Automated Market Makers (AMMs) have been a major innovation in decentralised finance (DeFi), enabling traders to swap tokens on-chain in a decentralised manner while allowing liquidity providers to earn a yield on their tokens and accruing trading fees in return. However, traditional AMMs share similar shortcomings in their design, specifically around impermanent loss risk and capital inefficiencies.
- Fragmented Liquidity - The liquidity of different pools cannot be shared with one another due to the closed liquidity pool design in first-generation stableswaps, resulting in less-than-ideal slippages and indirect trades.
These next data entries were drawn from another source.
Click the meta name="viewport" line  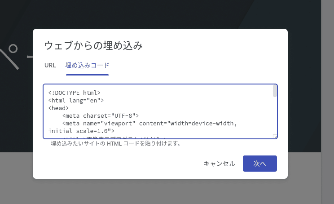149,124
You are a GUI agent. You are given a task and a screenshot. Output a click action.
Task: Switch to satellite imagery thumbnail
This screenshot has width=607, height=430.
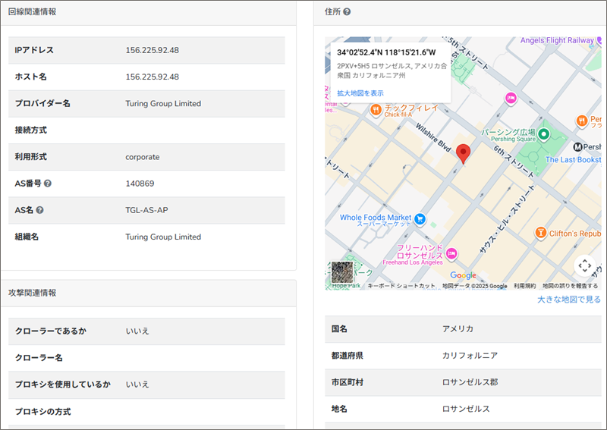342,272
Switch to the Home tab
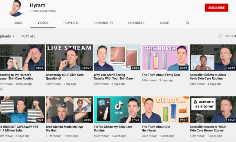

- Impermanent Loss - Providing 50/50 paired liquidity is expensive for an individual and has the looming risk of impermanent loss.
- Complex Pool Design - The design of other stableswaps requires multiple tokens of equal value within a pool, complicating pool compositions and hindering the scalability of the protocol.
- Insufficient Risk Management - Liquidity providers suffer the maximum loss in the event of depegging of an asset as there is no mechanism to prevent or minimise losses.
MantisSwap has four core features that makes it stand out from other AMMs:
- Single-Sided Liquidity - Instead of having to deposit both tokens in a classic liquidity pool, liquidity providers only need to deposit one token.
- Open Pool Design - While other AMMs have fragmented liquidity amongst pools, on MantisSwap liquidity is shared between tokens, allowing token swapping from different pools and enabling higher capital efficiency of the system.
- Flexible Architecture - The pool design of Mantis allows multiple tokens of the same kind to be accommodated in a single liquidity pool, enabling deeper liquidity for each asset.
- Autonomous Loss Protection - MantisSwap design features a novel mechanism to minimise losses due to the volatility risk associated with various pegged assets using internal pool metrics rather than depending fully on oracles.